WHAT IS EXPECTED. Your output should consist solely of the lines from the one holding "The image size is (1860, 940)." to the end of the records below, inclusive, reproduced exactly and free of pictures.
+--
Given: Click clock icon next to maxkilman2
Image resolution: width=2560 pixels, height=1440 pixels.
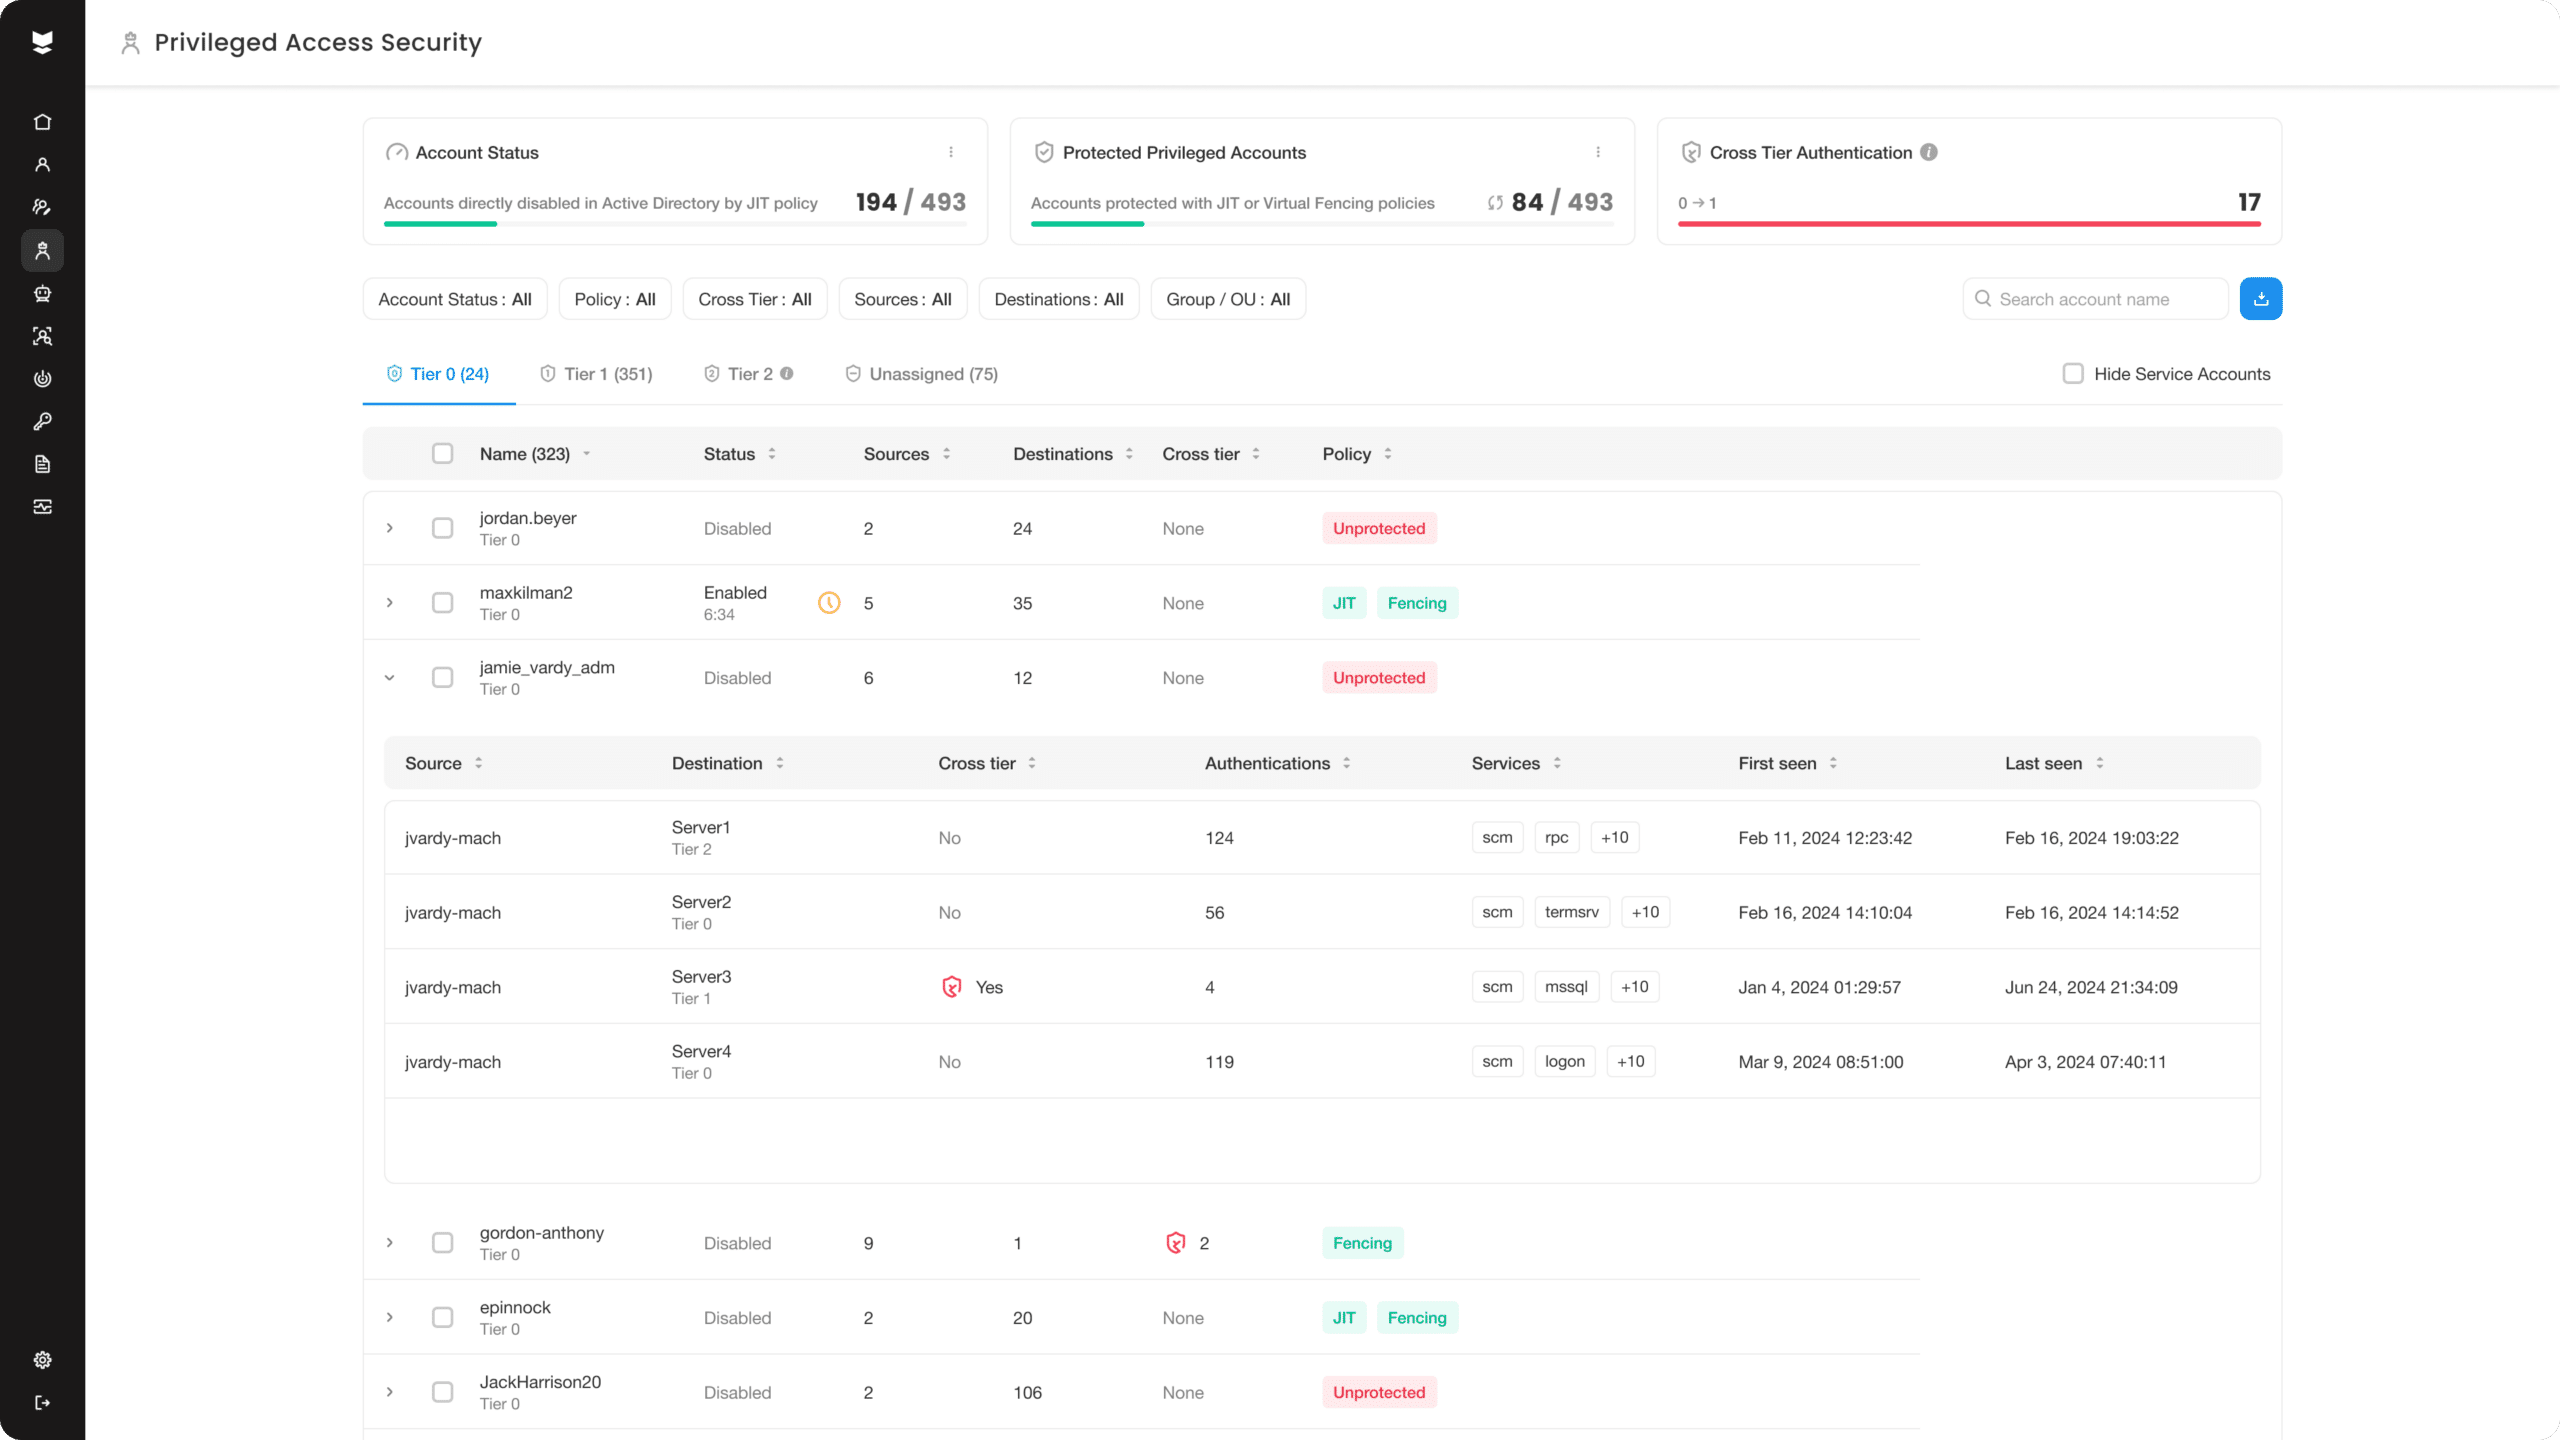Looking at the screenshot, I should 829,603.
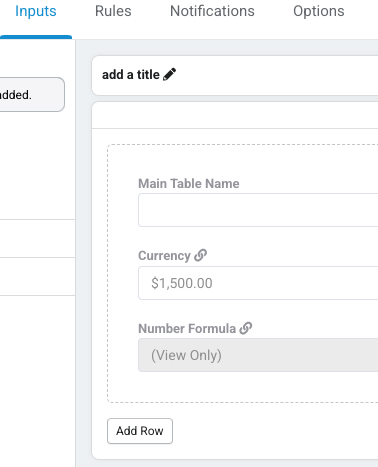Click the Add Row button

(x=140, y=431)
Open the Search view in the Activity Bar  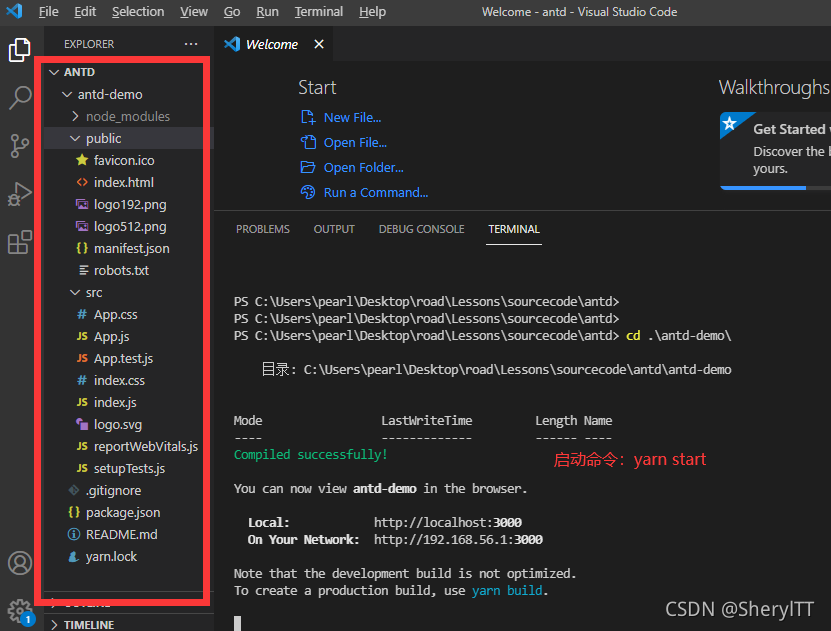[x=19, y=97]
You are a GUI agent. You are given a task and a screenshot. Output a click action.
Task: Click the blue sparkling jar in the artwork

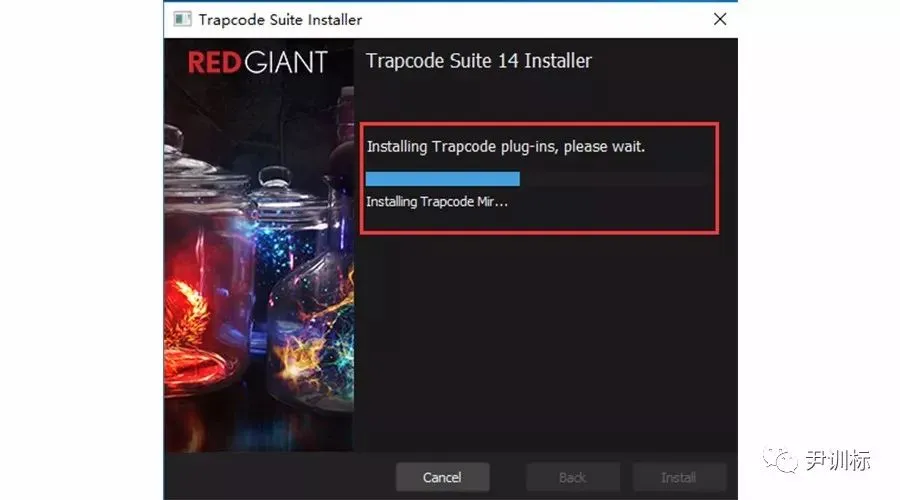pos(287,241)
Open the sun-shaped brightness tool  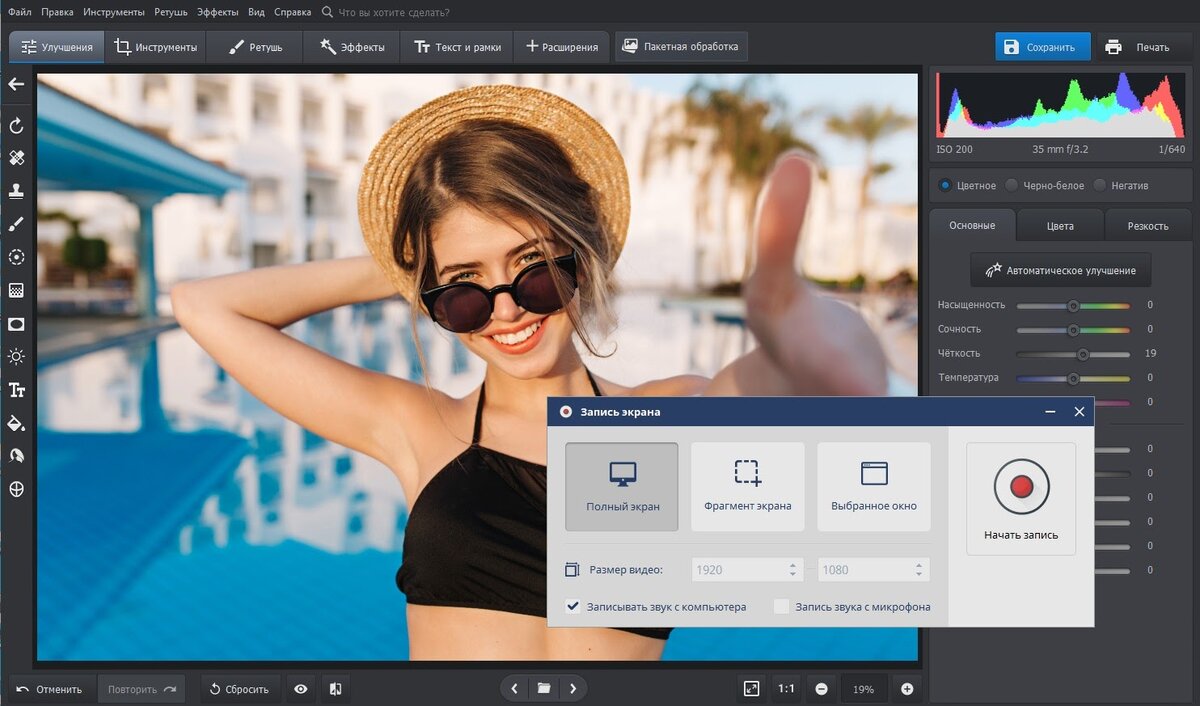coord(16,356)
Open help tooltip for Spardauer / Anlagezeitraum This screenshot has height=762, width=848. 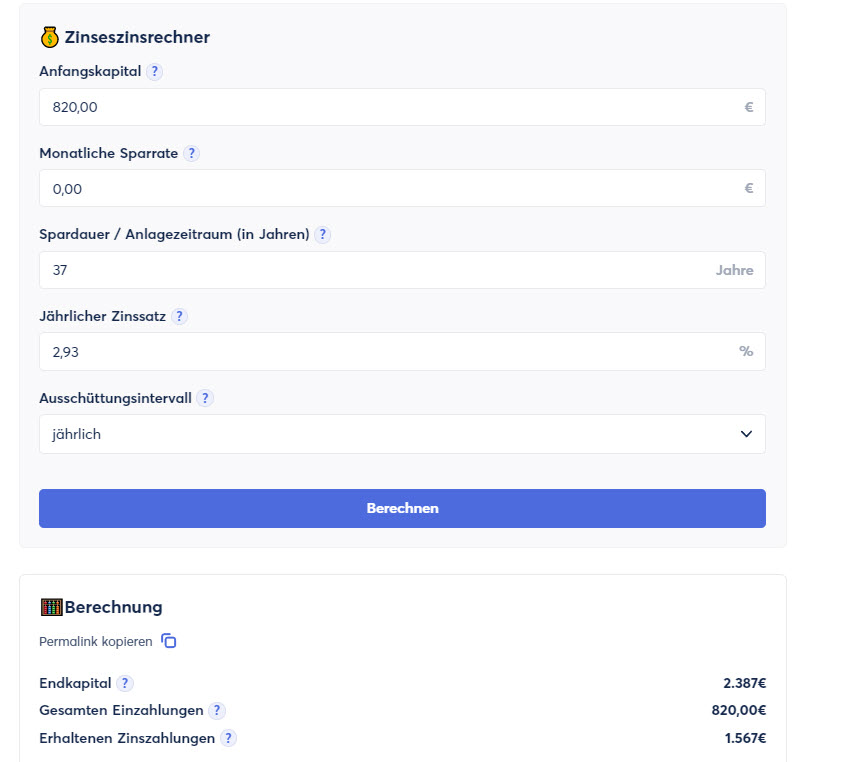pyautogui.click(x=322, y=235)
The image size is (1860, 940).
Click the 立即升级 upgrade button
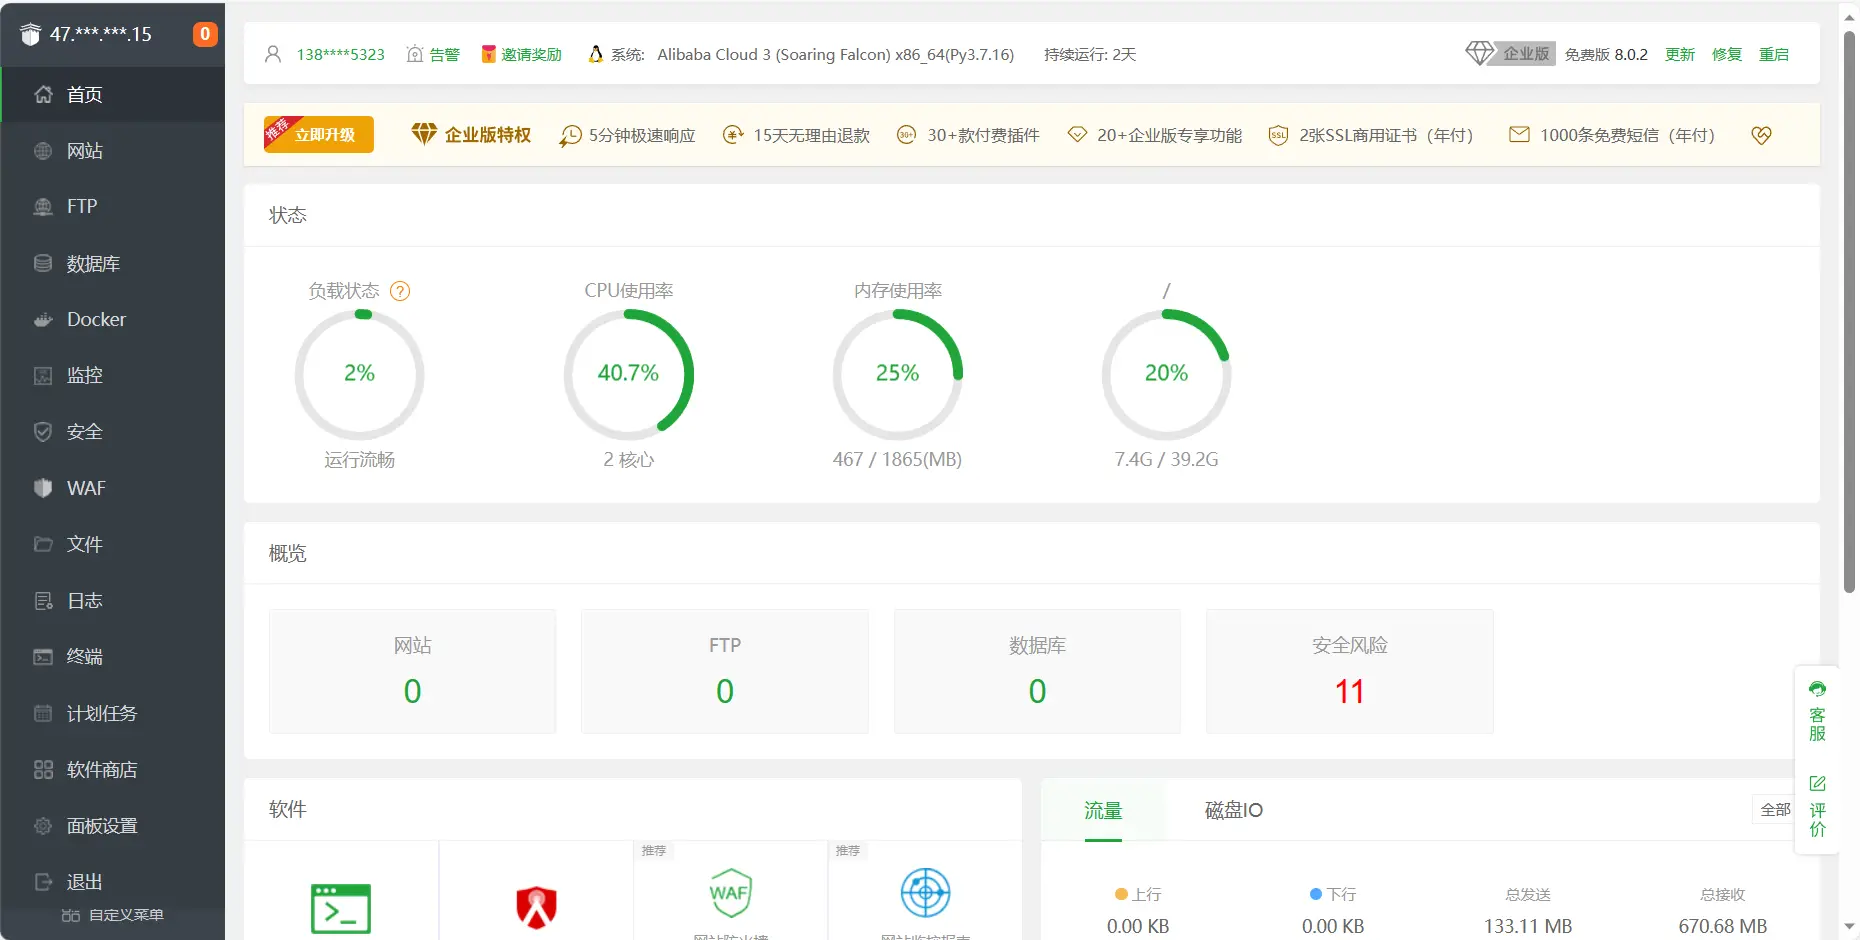[320, 135]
+--
COMPLETED TASK.
The image size is (1860, 940).
Click the 立即升级 upgrade button
[320, 135]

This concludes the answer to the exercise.